Pénurie de médicaments, peut-on pallier le problème au local ?
La pénurie de médicaments est devenue une préoccupation majeure en France, affectant à la fois les patients et les professionnels de la santé. Les signalements de ruptures de stock explosent. Ce problème pousse le gouvernement à élaborer un plan d’action, afin de juguler ces pénuries. Avant que les effets ne se fassent sentir, peut-on pallier localement ces manques ? Tour du sujet.
Une des principales causes de la pénurie de médicaments en France est la forte dépendance aux importations, notamment en provenance d’Asie. Environ 60 à 80 % des principes actifs des médicaments sont fabriqués en Inde et en Chine. Cette concentration de la production expose la chaîne d’approvisionnement à des risques élevés de perturbations, comme l’a montré la pandémie de Covid- 19. Le retard accumulé par la France dans le domaine industriel est également un facteur clé.

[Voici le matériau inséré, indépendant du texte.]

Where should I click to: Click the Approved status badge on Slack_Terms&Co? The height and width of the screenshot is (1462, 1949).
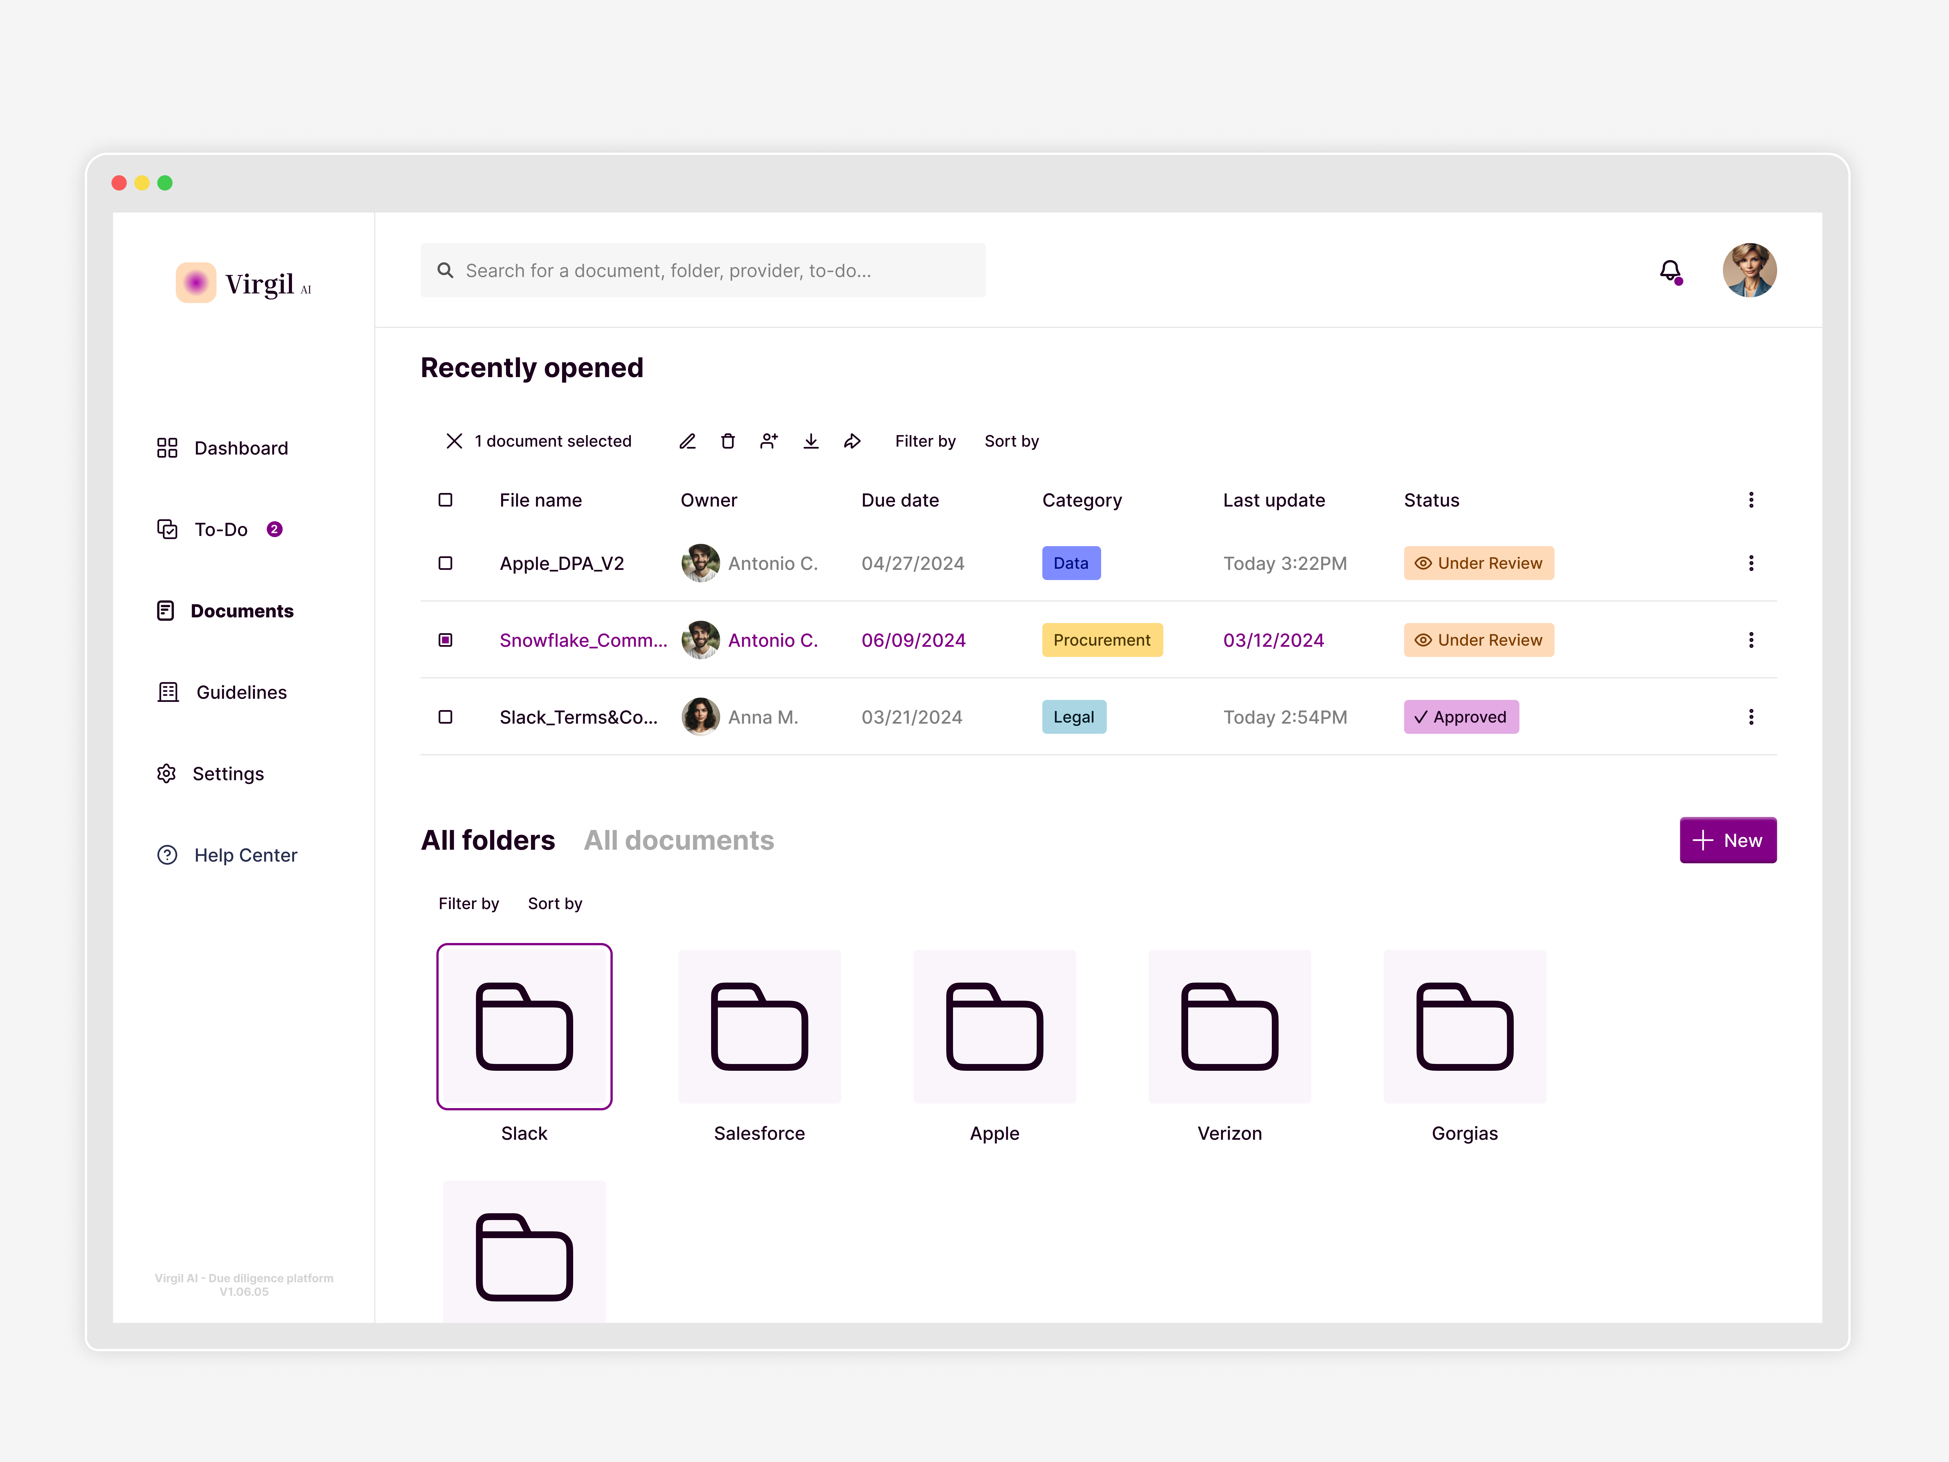click(x=1461, y=716)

L’Agence nationale de sécurité du médicament et des produits de santé (ANSM) pointe également des origines multifactorielles aux pénuries. Comme l’explique Céline Kauv, directrice des affaires pharmaceutiques du LEEM, l’organisation professionnelle qui représente les entreprises du médicament : « Les causes des pénuries sont multiples : augmentation du volume de vente, pics épidémiques, problèmes d’approvisionnement, notamment en verre pendant la guerre en Ukraine, problèmes de qualité (bien que représentant moins de 5 %), ainsi que des problèmes réglementaires et de transport ». Céline Kauv ajoute : « Il y a deux ans nous avons rencontré des problèmes de capacité de production. L’an dernier, le problème s’est déplacé, c’était une répartition inégale sur le territoire qui a perturbé la chaîne de distribution. Le ministère a alors réuni les acteurs pour signer une charte pour un accès équitable des patients aux médicaments, mais cela a seulement déplacé le problème. Depuis 2021, il y a une réglementation obligeant à déclarer les ruptures de stock. Les tensions peuvent également être causées par des décalages de livraison et des problèmes de production, qui peuvent être longs selon la méthode de fabrication du médicament ».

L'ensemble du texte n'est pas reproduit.